In April, lawmakers approved legislation putting new safeguards on the storage of the blood samples, including giving parents the right to request they be returned or destroyed after a two-year mandatory holding period.

"I know enough about DNA to know that the future is very uncertain as to what it can be used for," said State Senator John Hawkins (R-Spartanburg), who authored the legislation and who has a 4-year-old daughter. "Right now it is limited. But who knows what in the future it can be used for. So I think parents should have the right to say whether their children's samples should be kept or destroyed."

Hawkins said he wanted to make sure samples don't automatically end up as part of law enforcement or government DNA databases, or are used by health insurance companies for screening policy applicants -- or even for human cloning.

"The thing about DNA (is) we don't know what we don't know, we don't know where it is going," he said. "So the prudent thing to do is to go ahead and set down some rules for privacy now, before it's too late."

South Carolina residents are especially sensitive to privacy issues lately. Four years ago, state officials came under fire for selling information from 3.5 million drivers licenses to a New Hampshire company without drivers' consent or notification.

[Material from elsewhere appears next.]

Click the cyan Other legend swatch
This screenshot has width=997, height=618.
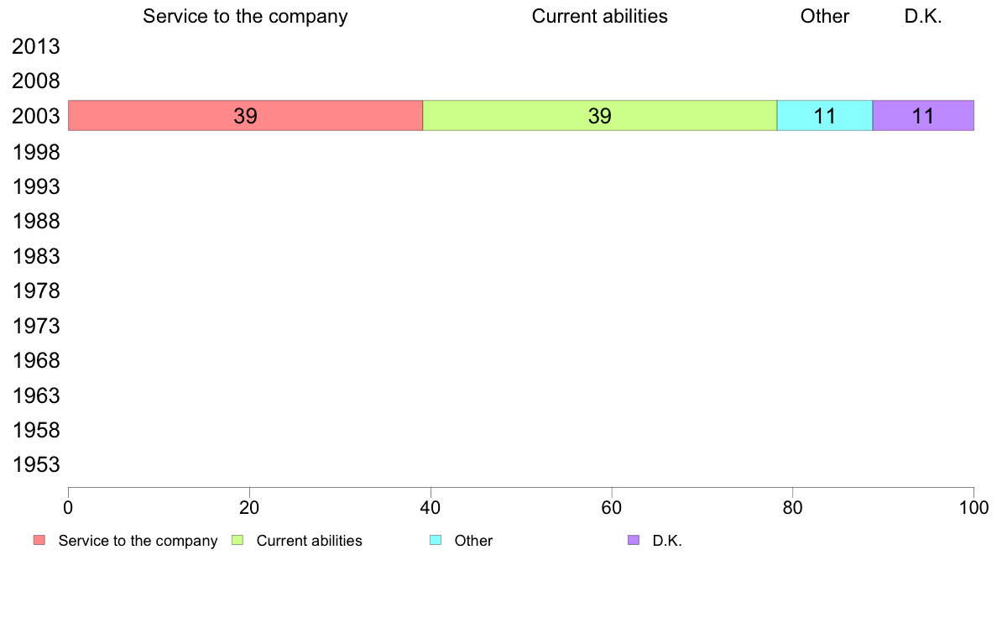click(435, 540)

"Our state government has done an abysmal job of protecting its citizens' privacy," Hawkins said.

DNA on ice

Dr. Harold Dowda, chief of the state's Bureau of Laboratories at DHEC, said the lab was simply obeying the law in keeping the samples on ice indefinitely, at minus 20 degrees Centigrade. "This was not a decision taken by the medical advisory committee here at DHEC, the DHEC board or this agency," he said.

On a recent tour of a freezer in his building, he pulled out of box of frozen blood samples. "The only identification on them is a bar code," he said.

The lab protects the identities of newborns in a secure database requiring two passwords, he said. "There is nothing on any specimen that it has ever been used for anything here that would identify a person outside of this laboratory, their physician, and their family," he said. He added that the lab does not do any DNA testing.

Of the 55,000 infant blood samples the lab tests each year, about 200 test positive for a disease.

Stoking the flames

The controversy over the storage of the samples was fueled by disclosures that some anonymous specimens were released for two genetic studies without parent's permission.

A private genetics center in South Carolina received samples to study a genetic disease. "The request for those specimens went through a review board here at DHEC and we were told to release a small number of those specimens -- less than 500," Dowda said.

The second request for samples came from researchers at the South Carolina Law Enforcement Division, which wanted to study DNA profiles. "These were provided to them, never used, and destroyed -- approximately 500," Dowda said.

The only information provided in the studies, Dowda added, were the sex and race of the baby and, in the proposed law enforcement study, the area of the state the sample came from. "Absolutely nothing that could identify an individual," he said.

The rules change

Under new rules, samples that remain in storage can continue to be used for confidential, anonymous scientific studies, unless parents request their child's specimen be excluded from studies.

The rules also say that if a parent does not request a sample be returned or destroyed after two years, a child can make the request when he or she turns 18 years old.